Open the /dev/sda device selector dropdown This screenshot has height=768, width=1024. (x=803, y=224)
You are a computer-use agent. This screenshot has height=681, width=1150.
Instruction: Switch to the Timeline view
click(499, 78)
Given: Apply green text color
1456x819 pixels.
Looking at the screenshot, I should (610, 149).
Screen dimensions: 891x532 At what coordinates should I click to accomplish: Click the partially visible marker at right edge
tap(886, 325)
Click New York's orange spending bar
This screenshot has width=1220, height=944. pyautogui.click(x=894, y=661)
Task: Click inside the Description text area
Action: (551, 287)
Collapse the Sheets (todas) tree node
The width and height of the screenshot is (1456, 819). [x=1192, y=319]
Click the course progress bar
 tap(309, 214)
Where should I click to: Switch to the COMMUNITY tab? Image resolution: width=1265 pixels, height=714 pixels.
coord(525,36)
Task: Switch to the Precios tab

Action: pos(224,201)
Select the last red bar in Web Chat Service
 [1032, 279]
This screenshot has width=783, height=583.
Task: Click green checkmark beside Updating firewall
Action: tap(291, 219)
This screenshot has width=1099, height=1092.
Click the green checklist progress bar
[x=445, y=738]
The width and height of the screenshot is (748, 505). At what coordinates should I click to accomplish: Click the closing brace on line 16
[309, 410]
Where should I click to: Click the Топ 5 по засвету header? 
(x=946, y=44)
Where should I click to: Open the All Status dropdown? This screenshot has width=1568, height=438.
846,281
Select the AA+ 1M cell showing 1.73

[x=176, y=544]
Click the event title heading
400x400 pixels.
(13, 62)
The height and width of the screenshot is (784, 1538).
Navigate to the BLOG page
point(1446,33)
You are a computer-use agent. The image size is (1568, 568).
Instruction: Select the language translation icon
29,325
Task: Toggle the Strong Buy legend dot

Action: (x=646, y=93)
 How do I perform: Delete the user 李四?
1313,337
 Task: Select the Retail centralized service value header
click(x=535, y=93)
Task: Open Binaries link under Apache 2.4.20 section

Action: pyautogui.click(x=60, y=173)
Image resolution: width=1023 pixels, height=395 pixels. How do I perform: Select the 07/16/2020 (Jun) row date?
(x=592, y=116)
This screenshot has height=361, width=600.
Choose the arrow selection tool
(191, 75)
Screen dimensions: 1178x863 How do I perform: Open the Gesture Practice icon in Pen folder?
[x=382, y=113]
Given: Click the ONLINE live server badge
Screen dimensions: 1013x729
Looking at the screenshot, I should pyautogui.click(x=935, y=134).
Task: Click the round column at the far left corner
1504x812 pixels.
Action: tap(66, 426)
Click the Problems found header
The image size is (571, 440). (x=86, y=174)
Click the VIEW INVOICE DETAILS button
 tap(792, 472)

——

TASK REQUIREMENTS
Please gather every line from the items above that contains the string "agent", matching case exactly.

SOLUTION
You are a computer-use agent. This screenshot has height=681, width=1150.
You are a computer-use agent. The image size is (1568, 568).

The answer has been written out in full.